Énoncé de l'exercice:
Présentez l'ensemble des données ci-dessous sous forme de tableau Markdown à deux colonnes : « N° » pour le numéro de ligne et « Texte » pour la ligne elle-même. Omettez les lignes vides.

Données fournies:
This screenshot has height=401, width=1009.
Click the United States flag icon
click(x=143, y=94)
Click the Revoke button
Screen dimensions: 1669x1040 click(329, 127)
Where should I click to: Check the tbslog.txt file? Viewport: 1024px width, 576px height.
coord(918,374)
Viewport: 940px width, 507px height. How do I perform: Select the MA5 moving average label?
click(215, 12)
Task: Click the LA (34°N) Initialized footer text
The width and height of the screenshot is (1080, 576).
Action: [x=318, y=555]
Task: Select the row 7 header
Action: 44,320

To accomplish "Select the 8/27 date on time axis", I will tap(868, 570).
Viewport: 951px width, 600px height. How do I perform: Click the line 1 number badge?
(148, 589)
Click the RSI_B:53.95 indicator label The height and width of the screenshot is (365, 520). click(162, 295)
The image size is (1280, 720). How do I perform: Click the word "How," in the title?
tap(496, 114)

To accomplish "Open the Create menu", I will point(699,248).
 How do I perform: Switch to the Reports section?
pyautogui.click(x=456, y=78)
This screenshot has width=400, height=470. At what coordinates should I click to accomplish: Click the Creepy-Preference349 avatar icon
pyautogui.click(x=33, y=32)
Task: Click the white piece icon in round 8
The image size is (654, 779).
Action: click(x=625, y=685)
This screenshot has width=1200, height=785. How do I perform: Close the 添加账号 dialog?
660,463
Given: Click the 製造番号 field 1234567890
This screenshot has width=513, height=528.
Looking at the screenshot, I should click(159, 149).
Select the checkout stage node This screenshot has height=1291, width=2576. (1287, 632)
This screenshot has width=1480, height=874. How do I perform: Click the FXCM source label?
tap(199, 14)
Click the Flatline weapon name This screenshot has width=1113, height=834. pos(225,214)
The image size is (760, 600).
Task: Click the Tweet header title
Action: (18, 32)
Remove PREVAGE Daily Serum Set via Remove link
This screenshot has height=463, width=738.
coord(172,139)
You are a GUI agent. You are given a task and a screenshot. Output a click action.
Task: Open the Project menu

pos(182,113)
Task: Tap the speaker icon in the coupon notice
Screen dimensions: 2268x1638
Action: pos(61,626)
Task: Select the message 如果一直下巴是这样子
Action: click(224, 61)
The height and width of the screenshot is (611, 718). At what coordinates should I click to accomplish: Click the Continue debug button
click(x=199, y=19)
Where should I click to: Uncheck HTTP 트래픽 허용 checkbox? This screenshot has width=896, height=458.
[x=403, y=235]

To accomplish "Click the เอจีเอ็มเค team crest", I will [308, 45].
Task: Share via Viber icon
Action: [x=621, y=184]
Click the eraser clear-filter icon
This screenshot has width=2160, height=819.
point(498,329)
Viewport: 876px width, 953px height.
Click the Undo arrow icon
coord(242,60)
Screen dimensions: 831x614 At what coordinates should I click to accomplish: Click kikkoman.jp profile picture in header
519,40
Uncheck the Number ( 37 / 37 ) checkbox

Résultat attendu:
| N° | Texte |
|---|---|
| 1 | This screenshot has height=401, width=1009. |
| 2 | Click the United States flag icon |
| 3 | click(x=143, y=94) |
| 4 | Click the Revoke button |
| 5 | Screen dimensions: 1669x1040 click(329, 127) |
| 6 | Where should I click to: Check the tbslog.txt file? Viewport: 1024px width, 576px height. |
| 7 | coord(918,374) |
| 8 | Viewport: 940px width, 507px height. How do I perform: Select the MA5 moving average label? |
| 9 | click(215, 12) |
| 10 | Task: Click the LA (34°N) Initialized footer text |
| 11 | The width and height of the screenshot is (1080, 576). |
| 12 | Action: [x=318, y=555] |
| 13 | Task: Select the row 7 header |
| 14 | Action: 44,320 |
| 15 | To accomplish "Select the 8/27 date on time axis", I will tap(868, 570). |
| 16 | Viewport: 951px width, 600px height. How do I perform: Click the line 1 number badge? |
| 17 | (148, 589) |
| 18 | Click the RSI_B:53.95 indicator label The height and width of the screenshot is (365, 520). click(162, 295) |
| 19 | The image size is (1280, 720). How do I perform: Click the word "How," in the title? |
| 20 | tap(496, 114) |
| 21 | To accomplish "Open the Create menu", I will point(699,248). |
| 22 |  How do I perform: Switch to the Reports section? |
| 23 | pyautogui.click(x=456, y=78) |
| 24 | This screenshot has width=400, height=470. At what coordinates should I click to accomplish: Click the Creepy-Preference349 avatar icon |
| 25 | pyautogui.click(x=33, y=32) |
| 26 | Task: Click the white piece icon in round 8 |
| 27 | The image size is (654, 779). |
| 28 | Action: click(x=625, y=685) |
| 29 | This screenshot has width=1200, height=785. How do I perform: Close the 添加账号 dialog? |
| 30 | 660,463 |
| 31 | Given: Click the 製造番号 field 1234567890 |
| 32 | This screenshot has width=513, height=528. |
| 33 | Looking at the screenshot, I should click(159, 149). |
| 34 | Select the checkout stage node This screenshot has height=1291, width=2576. (1287, 632) |
| 35 | This screenshot has width=1480, height=874. How do I perform: Click the FXCM source label? |
| 36 | tap(199, 14) |
| 37 | Click the Flatline weapon name This screenshot has width=1113, height=834. pos(225,214) |
| 38 | The image size is (760, 600). |
| 39 | Task: Click the Tweet header title |
| 40 | Action: (18, 32) |
| 41 | Remove PREVAGE Daily Serum Set via Remove link |
| 42 | This screenshot has height=463, width=738. |
| 43 | coord(172,139) |
| 44 | You are a GUI agent. You are given a task and a screenshot. Output a click action. |
| 45 | Task: Open the Project menu |
| 46 | pos(182,113) |
| 47 | Task: Tap the speaker icon in the coupon notice |
| 48 | Screen dimensions: 2268x1638 |
| 49 | Action: pos(61,626) |
| 50 | Task: Select the message 如果一直下巴是这样子 |
| 51 | Action: click(224, 61) |
| 52 | The height and width of the screenshot is (611, 718). At what coordinates should I click to accomplish: Click the Continue debug button |
| 53 | click(x=199, y=19) |
| 54 | Where should I click to: Uncheck HTTP 트래픽 허용 checkbox? This screenshot has width=896, height=458. |
| 55 | [x=403, y=235] |
| 56 | To accomplish "Click the เอจีเอ็มเค team crest", I will [308, 45]. |
| 57 | Task: Share via Viber icon |
| 58 | Action: [x=621, y=184] |
| 59 | Click the eraser clear-filter icon |
| 60 | This screenshot has width=2160, height=819. |
| 61 | point(498,329) |
| 62 | Viewport: 876px width, 953px height. |
| 63 | Click the Undo arrow icon |
| 64 | coord(242,60) |
| 65 | Screen dimensions: 831x614 At what coordinates should I click to accomplish: Click kikkoman.jp profile picture in header |
| 66 | 519,40 |
| 67 | Uncheck the Number ( 37 / 37 ) checkbox |